Os brasileiros amargam um cenário adverso com inflação e desemprego em níveis elevados e queda da renda dos trabalhadores. A "tempestade perfeita" surge diante do processo de recuperação econômica após as perdas causadas pela pandemia do novo coronavírus e tende a dificultar o crescimento efetivo do PIB (Produto Interno Bruto) — soma de todos os bens e serviços produzidos no país — nos próximos anos.
Em fevereiro, o salário médio de admissão dos trabalhadores com carteira assinada caiu a R$ 1.878,66, remuneração 3,15% menor do que a de janeiro e que representa uma perda real de 11,78% em 12 meses. Ao mesmo tempo, o rendimento médio real recebido pelos brasileiros figura em R$ 2.511, o valor mais baixo já registrado para um trimestre encerrado em fevereiro.
Ao avaliar o impacto econômico dos dados na produção, Fausto Augusto Junior, diretor técnico do Dieese (Departamento Intersindical de Estatística e Estudos Socioeconômicos), afirma que investimento e renda do trabalho são as únicas formas de alavancar o crescimento do PIB de uma nação.

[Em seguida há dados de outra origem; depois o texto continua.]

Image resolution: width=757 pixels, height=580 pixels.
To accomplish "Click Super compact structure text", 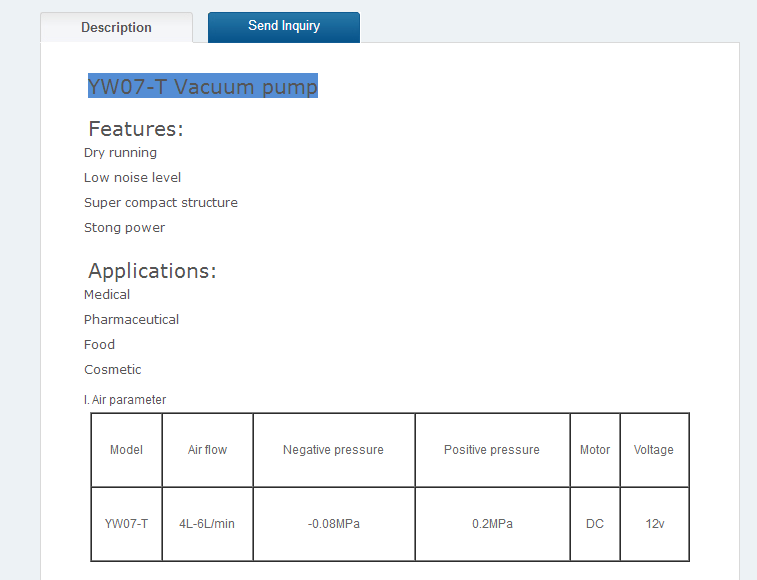I will pyautogui.click(x=161, y=203).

“Quando você coloca recursos na parte de baixo da pirâmide, esse dinheiro é injetado na economia. Nós observamos isso com o auxílio emergencial, que impediu um tombo maior do nosso PIB, porque os mais pobres tiveram rodagem na economia”, avalia Augusto Junior.
O presidente do Cofecon (Conselho Federal de Economia), Antonio Corrêa de Lacerda, reforça que os indicadores mais recentes mostram que há mais de 29 milhões de brasileiros economicamente ativos sem uma colocação profissional, o que trava ainda mais o avanço do PIB.
"Além de estarem fora do mercado de trabalho, esses 25% da população ativa não integram o mercado consumidor, também afetado pelo menor poder de compra da população com a alta da inflação. Assim, temos uma expressiva contração do potencial de demanda, afetando o crescimento em uma espiral viciosa", afirma Lacerda.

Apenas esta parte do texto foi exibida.